Mutter hizo gala de un dominio total de ambos registros: ejemplar en las
entradas más suaves, como una bailarina con zapatillas de seda, e implacable en
los pasajes más agitados, con un arco seco en alguna ocasión pero inexorable en
la exposición de los momentos más arduos y más sombríos. Musicalidad extrema,
expresividad suma, apabullante dominio técnico, fueron los caracteres de su
Mozart, pero fueron igualmente los del resto del repertorio abordado. Con un
rubato quizá muy marcado en algunos momentos, supo sin embargo la alemana
convertirlo en su personal sello, de manera que transformó cada pieza del
repertorio en única: más allá de la partitura, Mutter nos mostró «su» Mozart,
«su» Beethoven, «su» Franck. Y no fueron simples lecturas: fueron auténticas
propuestas exquisitas y personalísimas.
En la sonata de Beethoven quedó
bien patente la deliciosa contaminación mozartiana que acepta el monstruo de
Bonn, quien no obstante va encontrándose a sí mismo de manera evidente en el énfasis
discretamente dramático del adagio, para adquirir un tono más jovial en
el scherzo y en el precioso rondó final, que recoge el guante
mozartiano de nuevo y con ello el espíritu total de la obra. Se trata de una pieza
muy querida y conocida por Mutter, y quedó muy patente en su interpretación
casi autoritaria, sin tacha alguna, subrayando colores y contrastes, haciendo
alarde al tiempo de unos cierres sorprendentemente alígeros. Una delicia.
La maravillosa sonata de Franck,
obra maestra de su género, era el plato fuerte de la noche y resultó, tal vez,
el menos brillante en interpretación. El norteamericano Lambert Orkis, espléndido
pianista de cámara de bonito fraseo, y que fue un templadísimo acompañante
durante toda la noche, sufrió aquí las dificultades impuestas por la partitura del
compositor belga.

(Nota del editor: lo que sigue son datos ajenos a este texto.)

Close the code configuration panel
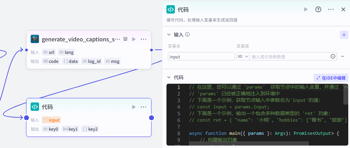Screen dimensions: 350x148 click(x=343, y=9)
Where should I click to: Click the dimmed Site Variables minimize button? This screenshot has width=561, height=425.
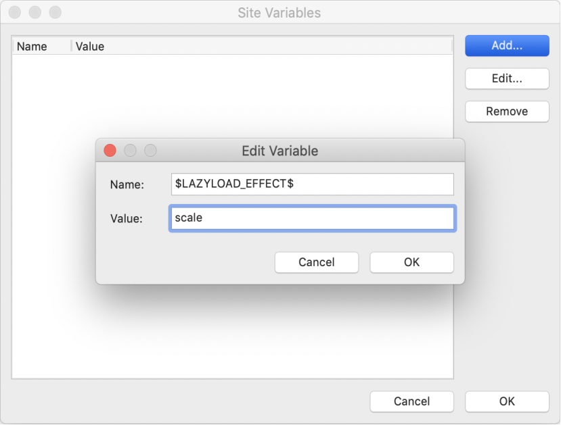point(35,12)

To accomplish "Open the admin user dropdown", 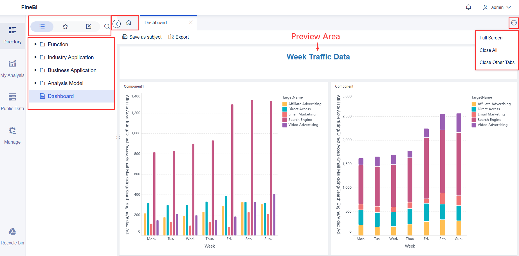I will coord(497,8).
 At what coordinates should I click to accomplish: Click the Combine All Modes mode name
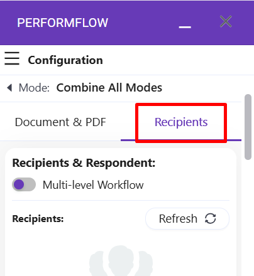109,87
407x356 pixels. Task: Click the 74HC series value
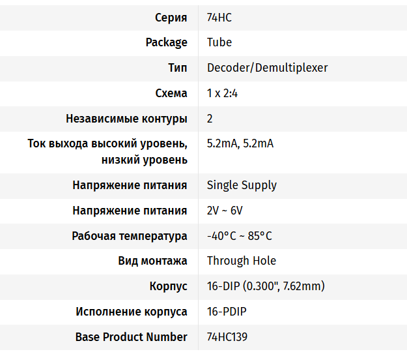pos(219,18)
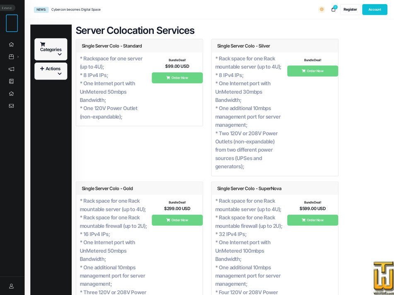This screenshot has width=394, height=295.
Task: Expand the Actions dropdown panel
Action: pyautogui.click(x=51, y=71)
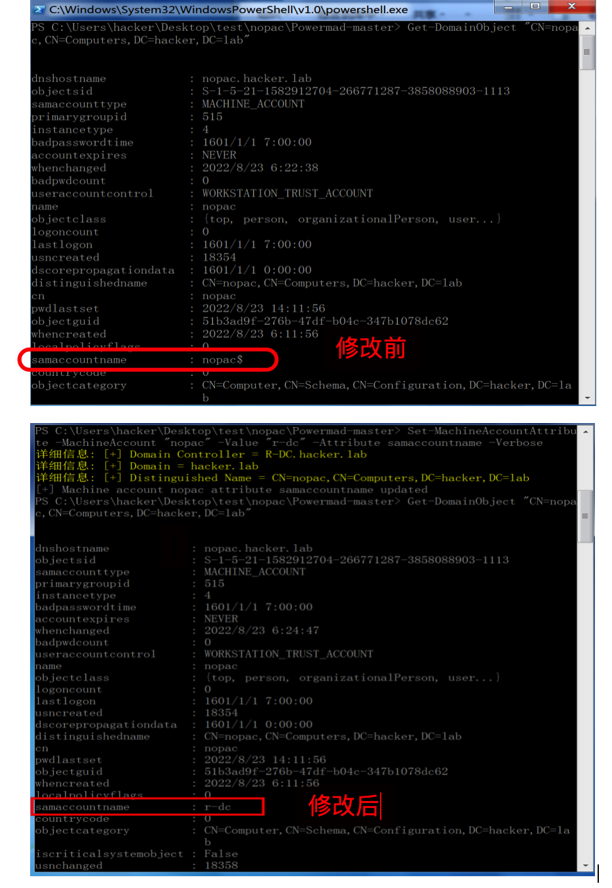612x888 pixels.
Task: Click the red 修改后 annotation label
Action: tap(344, 805)
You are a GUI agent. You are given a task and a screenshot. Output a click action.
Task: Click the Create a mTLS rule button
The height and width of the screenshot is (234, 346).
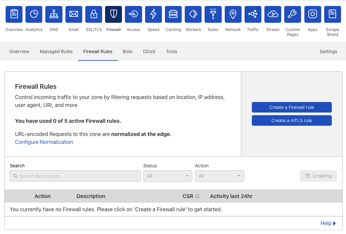point(291,120)
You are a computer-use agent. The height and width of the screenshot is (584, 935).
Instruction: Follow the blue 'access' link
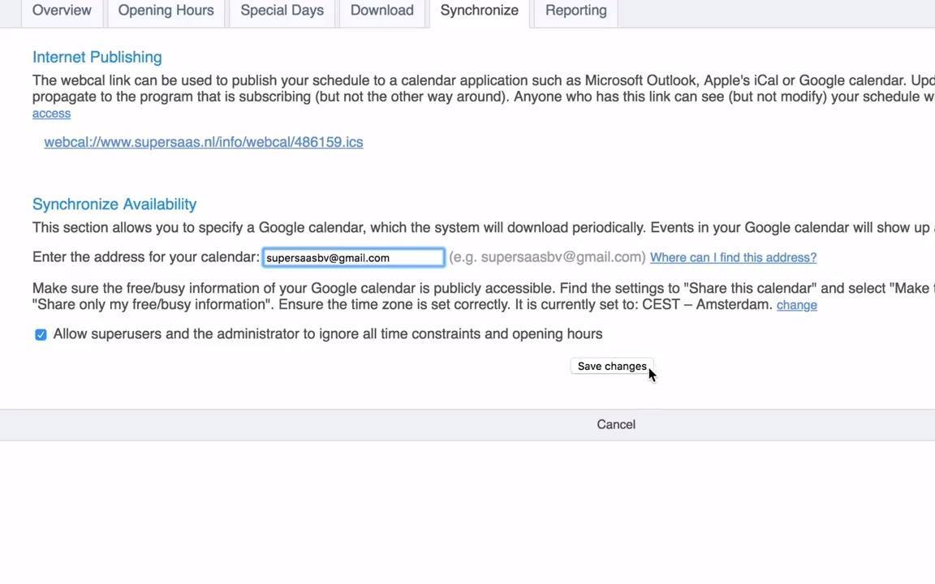pyautogui.click(x=51, y=114)
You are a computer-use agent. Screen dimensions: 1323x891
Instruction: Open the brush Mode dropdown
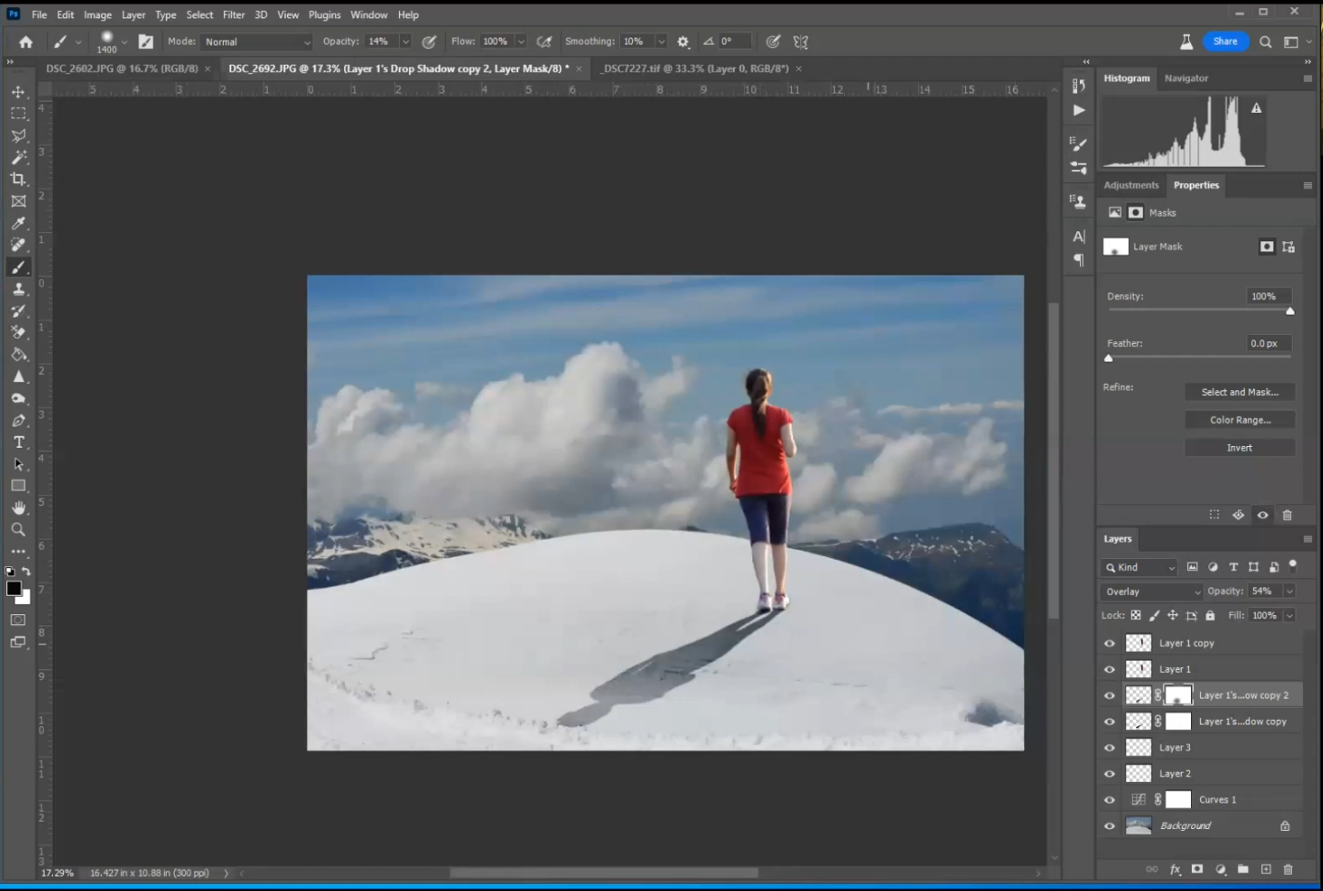(x=257, y=42)
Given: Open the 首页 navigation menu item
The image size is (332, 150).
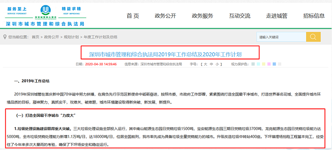Looking at the screenshot, I should click(x=133, y=16).
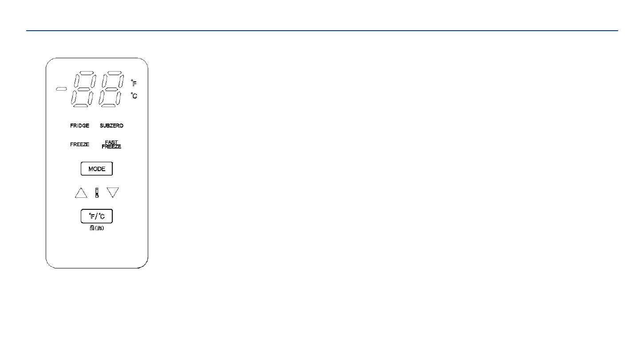Click the thermometer icon between the arrows

coord(97,193)
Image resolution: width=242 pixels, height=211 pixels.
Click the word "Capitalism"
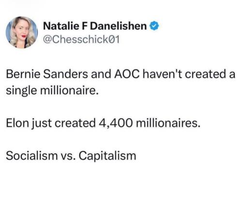tap(107, 156)
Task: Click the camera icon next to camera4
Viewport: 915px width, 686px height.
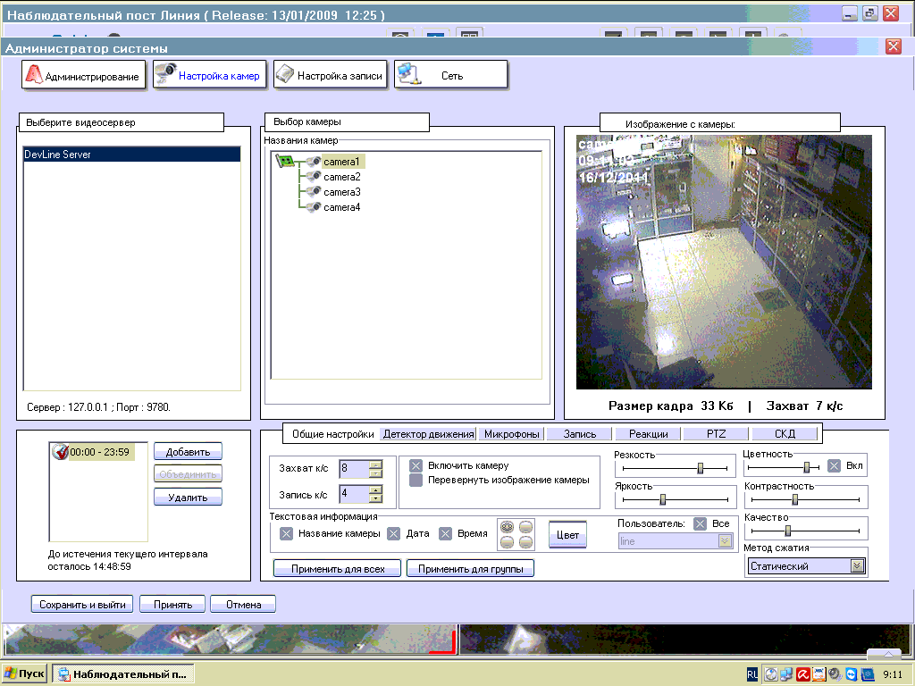Action: click(x=313, y=207)
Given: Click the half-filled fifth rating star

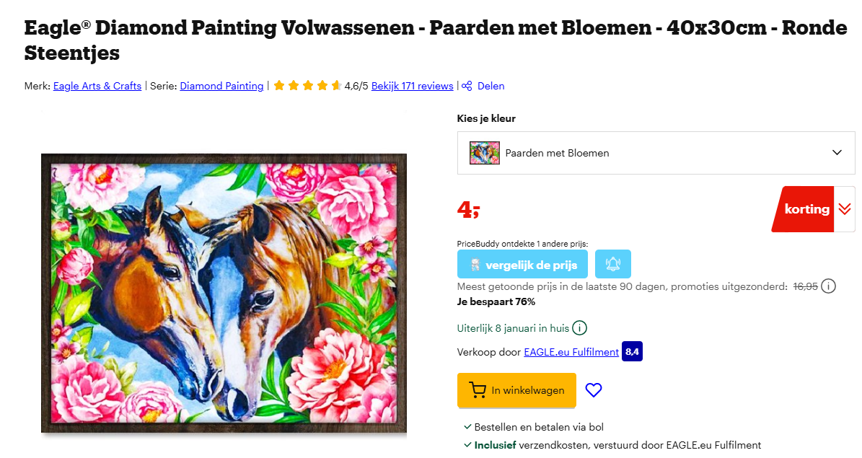Looking at the screenshot, I should pyautogui.click(x=336, y=85).
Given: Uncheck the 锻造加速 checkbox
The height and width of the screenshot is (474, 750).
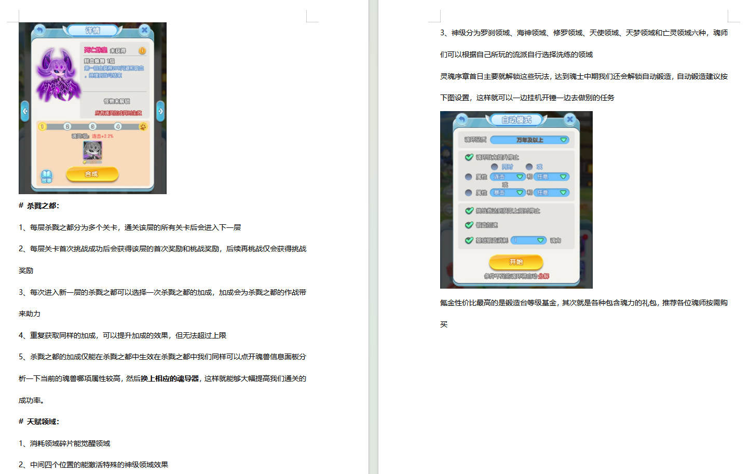Looking at the screenshot, I should [469, 225].
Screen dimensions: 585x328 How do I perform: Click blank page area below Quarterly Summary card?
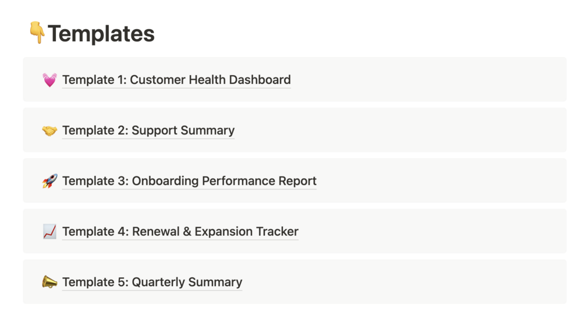pyautogui.click(x=292, y=316)
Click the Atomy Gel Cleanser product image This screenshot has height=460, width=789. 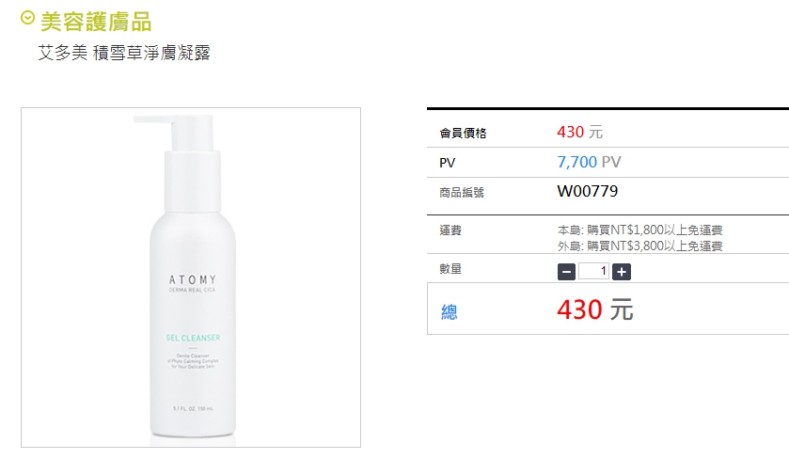pyautogui.click(x=191, y=278)
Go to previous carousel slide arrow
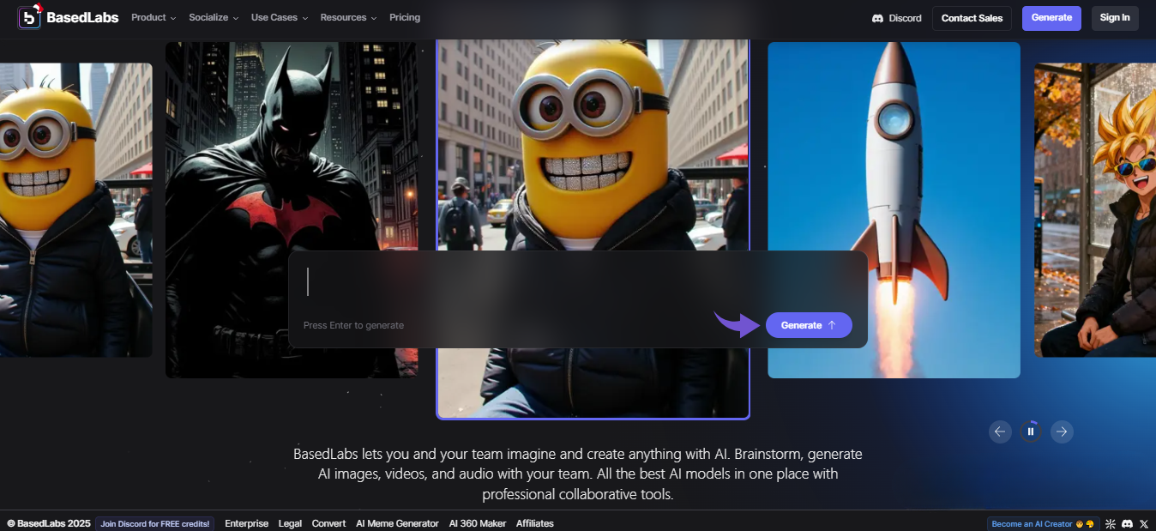 [x=1000, y=431]
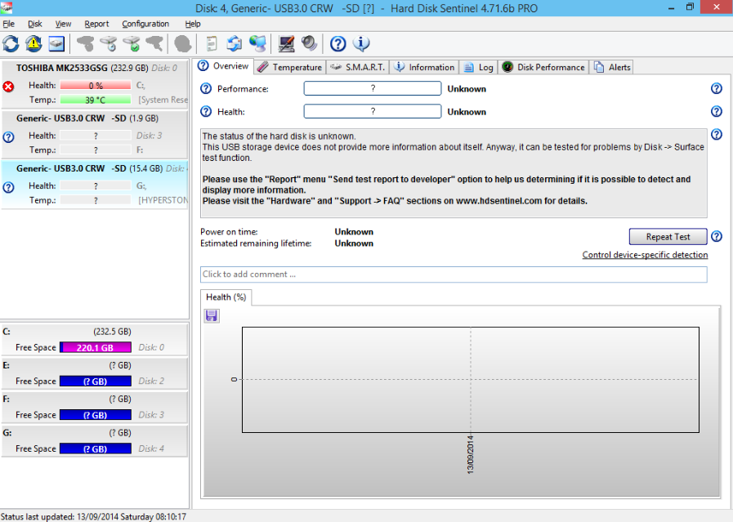
Task: Click the magenta C: free space bar
Action: (96, 347)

Por su parte, Mutter aceleró demasiado el tempo, y aunque
no por ello se resintió su capacidad técnica vertiginosa, ni su natural
alegría, sí resultó más perjudicado el lirismo intrínseco de la obra.
La jornada fue merecidamente
ovacionada, y los músicos dispensaron una bonita propina: una obra de John
Williams, Nice To Be Around, para terminar con una aceleradísima primera
Danza Húngara de Brahms de evidente despedida.